The risk to the immune system is not directly related to the drugs or alcohol themselves, but rather to the toll that those substances take on the body. Many drugs, especially alcohol, cause dehydration, physical and mental fatigue, lack of sleep, and unhealthy eating or lack of food, which can cause a weakened immune system. Whenever the immune system is in a weakened state, the body is at a higher risk for the invasion of infection and disease.
Alcohol and the Immune System
Drinking alcohol excessively can quickly lead to an immune deficiency, which can result in an individual being susceptible to certain diseases. Over time, alcohol abuse can result in trouble with the digestive system, damaging the cells that are responsible for secreting enzymes that the body needs for proper digestion. Long-term alcohol abuse or addiction can also lead to liver damage or failure. The liver is where the body stores vitamins, so its role is essential. Alcohol abuse may also affect a person’s ability to store sufficient amounts of protein.
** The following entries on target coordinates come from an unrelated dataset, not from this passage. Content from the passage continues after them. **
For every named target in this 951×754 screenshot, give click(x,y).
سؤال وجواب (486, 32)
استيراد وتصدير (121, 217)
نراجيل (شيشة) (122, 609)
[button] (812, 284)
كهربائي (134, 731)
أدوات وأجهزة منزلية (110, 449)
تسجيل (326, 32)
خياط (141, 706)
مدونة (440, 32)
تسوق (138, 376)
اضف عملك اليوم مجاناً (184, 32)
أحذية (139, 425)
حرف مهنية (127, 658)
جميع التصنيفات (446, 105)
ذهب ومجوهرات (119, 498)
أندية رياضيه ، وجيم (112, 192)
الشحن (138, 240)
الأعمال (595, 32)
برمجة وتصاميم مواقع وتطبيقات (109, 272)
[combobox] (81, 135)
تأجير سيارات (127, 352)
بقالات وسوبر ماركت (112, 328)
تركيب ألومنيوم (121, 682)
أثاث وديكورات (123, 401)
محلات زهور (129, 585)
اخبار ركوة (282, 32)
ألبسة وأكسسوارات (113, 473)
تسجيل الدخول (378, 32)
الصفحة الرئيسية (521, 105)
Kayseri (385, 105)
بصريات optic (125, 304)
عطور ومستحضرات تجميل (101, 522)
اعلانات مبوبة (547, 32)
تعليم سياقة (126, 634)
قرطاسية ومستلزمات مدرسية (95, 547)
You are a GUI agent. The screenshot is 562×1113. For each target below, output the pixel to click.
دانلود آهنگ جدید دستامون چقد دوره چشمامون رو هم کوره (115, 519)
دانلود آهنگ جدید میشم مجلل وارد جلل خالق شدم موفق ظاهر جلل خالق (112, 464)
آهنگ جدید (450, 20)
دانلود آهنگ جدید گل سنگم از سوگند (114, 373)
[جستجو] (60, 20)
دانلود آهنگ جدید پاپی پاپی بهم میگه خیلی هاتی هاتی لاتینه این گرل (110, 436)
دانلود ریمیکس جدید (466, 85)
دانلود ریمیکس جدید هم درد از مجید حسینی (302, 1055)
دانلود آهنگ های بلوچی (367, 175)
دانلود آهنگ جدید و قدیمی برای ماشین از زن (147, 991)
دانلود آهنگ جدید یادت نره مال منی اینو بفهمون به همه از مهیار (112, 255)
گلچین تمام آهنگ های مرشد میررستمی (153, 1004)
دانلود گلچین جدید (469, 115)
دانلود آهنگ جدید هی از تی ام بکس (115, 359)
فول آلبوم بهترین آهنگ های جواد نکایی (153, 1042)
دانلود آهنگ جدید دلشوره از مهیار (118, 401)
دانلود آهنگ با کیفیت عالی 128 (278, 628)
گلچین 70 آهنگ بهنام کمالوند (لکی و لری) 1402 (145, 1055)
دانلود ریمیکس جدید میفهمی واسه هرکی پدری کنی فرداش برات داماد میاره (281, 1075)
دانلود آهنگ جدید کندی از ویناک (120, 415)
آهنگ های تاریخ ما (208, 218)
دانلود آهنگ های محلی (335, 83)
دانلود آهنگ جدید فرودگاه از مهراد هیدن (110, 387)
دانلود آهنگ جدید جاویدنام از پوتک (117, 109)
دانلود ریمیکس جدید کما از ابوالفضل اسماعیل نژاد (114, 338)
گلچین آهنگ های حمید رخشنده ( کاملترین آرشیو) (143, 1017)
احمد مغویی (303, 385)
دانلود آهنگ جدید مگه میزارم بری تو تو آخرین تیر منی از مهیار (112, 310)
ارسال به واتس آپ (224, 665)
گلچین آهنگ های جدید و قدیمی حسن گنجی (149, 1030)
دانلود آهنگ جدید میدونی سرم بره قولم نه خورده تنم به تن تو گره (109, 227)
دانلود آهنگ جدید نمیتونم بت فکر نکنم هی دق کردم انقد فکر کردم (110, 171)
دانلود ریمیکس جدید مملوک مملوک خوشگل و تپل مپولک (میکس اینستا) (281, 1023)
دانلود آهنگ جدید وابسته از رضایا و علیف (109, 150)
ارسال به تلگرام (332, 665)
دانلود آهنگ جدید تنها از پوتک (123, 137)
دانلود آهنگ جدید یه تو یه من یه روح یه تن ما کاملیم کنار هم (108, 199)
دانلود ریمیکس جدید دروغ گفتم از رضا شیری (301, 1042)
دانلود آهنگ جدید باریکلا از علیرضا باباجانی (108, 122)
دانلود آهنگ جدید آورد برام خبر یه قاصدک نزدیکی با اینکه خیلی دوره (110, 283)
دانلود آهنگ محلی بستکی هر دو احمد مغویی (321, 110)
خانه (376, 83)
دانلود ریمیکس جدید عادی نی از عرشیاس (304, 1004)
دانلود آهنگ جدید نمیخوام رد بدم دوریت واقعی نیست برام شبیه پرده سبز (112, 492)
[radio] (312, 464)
Overall, alcoholism can result in autoimmunity, which is when the body begins to attack its own tissues. Maybe the most dangerous effect of alcohol abuse is associated with white blood cells in the body. White blood cells are responsible for getting rid of killer white blo0d cells. When they are not working in that manner, the individual is at a much higher risk of developing life-threatening diseases, like cancer.
Other Substances and the Immune System
Heroin abuse, as with other opioid drugs, can lead to addiction. Once a person is addicted to heroin, their thoughts and actions are consumed with getting and using the drug. This typically leads to neglect with personal health, like eating and sleeping regularly, which weakens the immune system. Just like with alcohol, heroin addiction can result in the digestive system not functioning properly, which in turn, results in the body not getting the proper nutrition and the individual having a weakened system overall.
Cocaine, amphetamine, and methamphetamine users are much more likely than nonusers to contract hepatitis, sexually transmitted diseases, HIV and other infections due to the effect that the drugs have on the immune system. These stimulants disrupt the proper function of a key protein system component. When this protein is not functioning, the body cannot fight off diseases and infection as it normally would.
Prescription opioids work by suppressing the immune system through a brain-to-body pathway. They begin a chain reaction which eventually leads to the suppression of three kinds of white blood cells. This suppression of blood cells weakens the user’s immune system, putting them at a heightened risk of infection and illness. That, along with the risk of addiction, makes prescribing and taking opioid painkillers dangerous.
Drug and Alcohol Treatment
Finding and taking part in drug or alcohol addiction treatment, like that offered at Summit Behavioral Health, is the best way to help those struggling with addiction. If you or a loved one is addicted to drugs or alcohol, you may consider inpatient or outpatient rehabilitation to help you. If you choose inpatient treatment, you will receive medical care that takes into account the toll that your substance abuse has taken on your body. You will likely receive vitamins and supplements along with a balanced diet, to help you in your physical recovery. If you attend outpatient treatment, you may have to seek help from your primary care physician to discuss your need for vitamins and supplements.
When you stop abusing substances, get the treatment you need for your addiction, and start taking better care of your physical health, your immune system will become stronger again, and often, body organs that have suffered damage are able to heal and become healthy again.